Yes. It is indeed true what a famous saying goes: love is not beautiful if it is not quarrelsome.

Quarrelsome is the classic relationship between a man and a woman. First in love, then ecstatic, overwhelmed by an irrepressible passion. And, unexpectedly, little by little they become furious, nervous, angry, insatiably vindictive towards themselves. Until they return to the initial happiness, even more in love and ecstatic than before.

Quarrelsome is Giuseppe Peveri, known as Dente, a representative of the post-songwriter current that emerged over the past two decades, along with Gianmaria Testa, Vinicio Capossela, Paolo Benvegnù, Moltheni, and others. And, just as Capossela does with Waits, or Benvegnù, at times, with Dalla, Dente cannot help but be inspired by Lucio Battisti in his rendition of a feeling like love.
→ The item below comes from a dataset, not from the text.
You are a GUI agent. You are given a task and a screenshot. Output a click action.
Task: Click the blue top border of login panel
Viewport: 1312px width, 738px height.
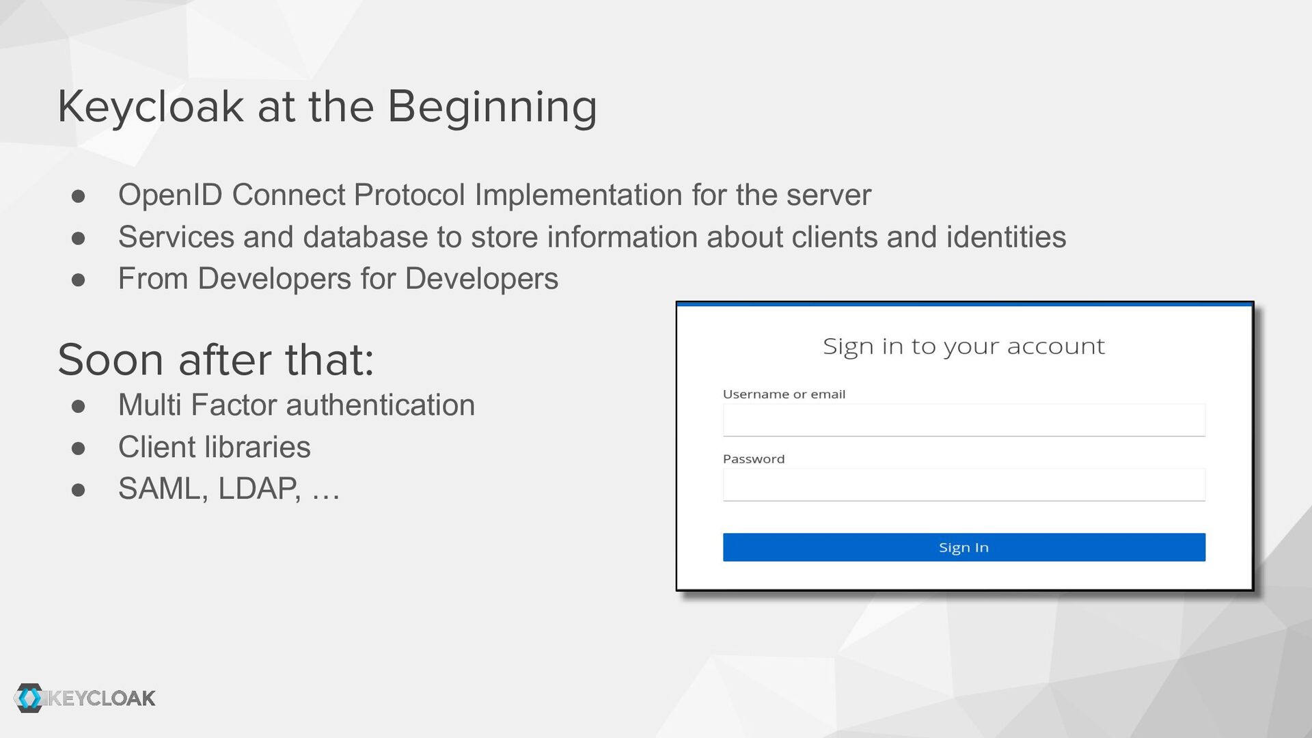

Adapting it his way, but always drawing inspiration from him.

And quarrelsome is the phantom figure the singer seems to address. Sometimes multiple, sometimes single. Sometimes real, sometimes illusion ("This woman is not a woman, this woman is a miracle..."), whether her name is Irene or not. Hoping this woman could be Peveri's female counterpart ("I like her, and she likes me. And I wish she would see me, that she would think exactly like me."), while he on one hand observes her distrustfully ("I make the biggest mistake ever: I trust you", "If you knew the harm you did to me when you kicked me out of a life I thought was only mine..."), and on the other hand looks reality in the face with a tinge of melancholy ("This year the flowers die in spring, I had already imagined the scene"). Yet between her and Dente, there is something in common, a relationship that will come out only in the end ("Beeswax or herringbone, we'll make a little house however we like, we'll put the bed on the floor, we'll think about back pain in the afterlife..."). This too is love, Roberto Vecchioni would say.
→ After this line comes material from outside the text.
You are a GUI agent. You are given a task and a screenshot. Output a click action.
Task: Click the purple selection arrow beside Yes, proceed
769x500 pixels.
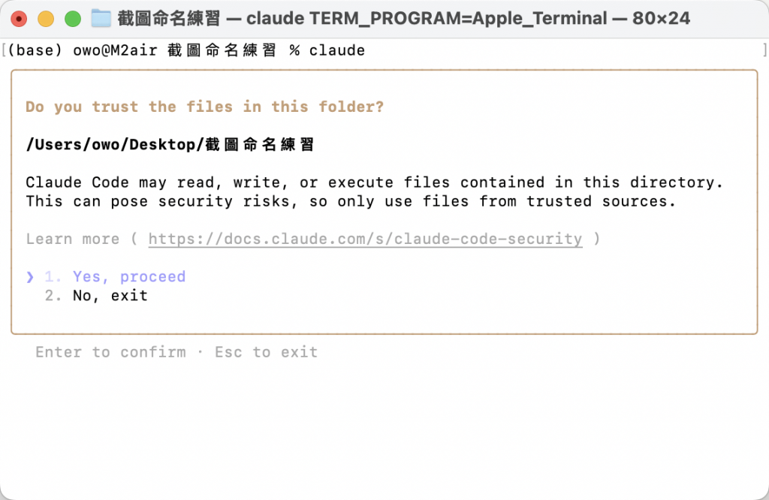pos(30,277)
A love between strained universes, whose way of being brings about an excellent balance: that of an album suspended between doubts and certainties, flavors and discontent, secrets and lies, sounds reminiscent of the Battisti of "Anima Latina" ("La Presunta Santità Di Irene" could be his "Abbracciala, Abbracciali, Abbracciati") or "Una Donna Per Amico" (the melancholic rhythm of "Sole", very much like "Prendila Così"), melancholic almost bossa nova atmospheres ("Incubo"), strange choruses destined for that hard-to-forget 'her' ("Buon Appetito"), lullabies for solo piano ("Parlando Di Lei A Te"), cheerful and almost lively moments ("Quel Mazzolino"), and much more.

This is the recipe. Many acoustic sounds, a bit of brass, little electronics.

Few things, but good ones. The love Dente speaks of is beautiful, and also quarrelsome. Otherwise, it would not be love.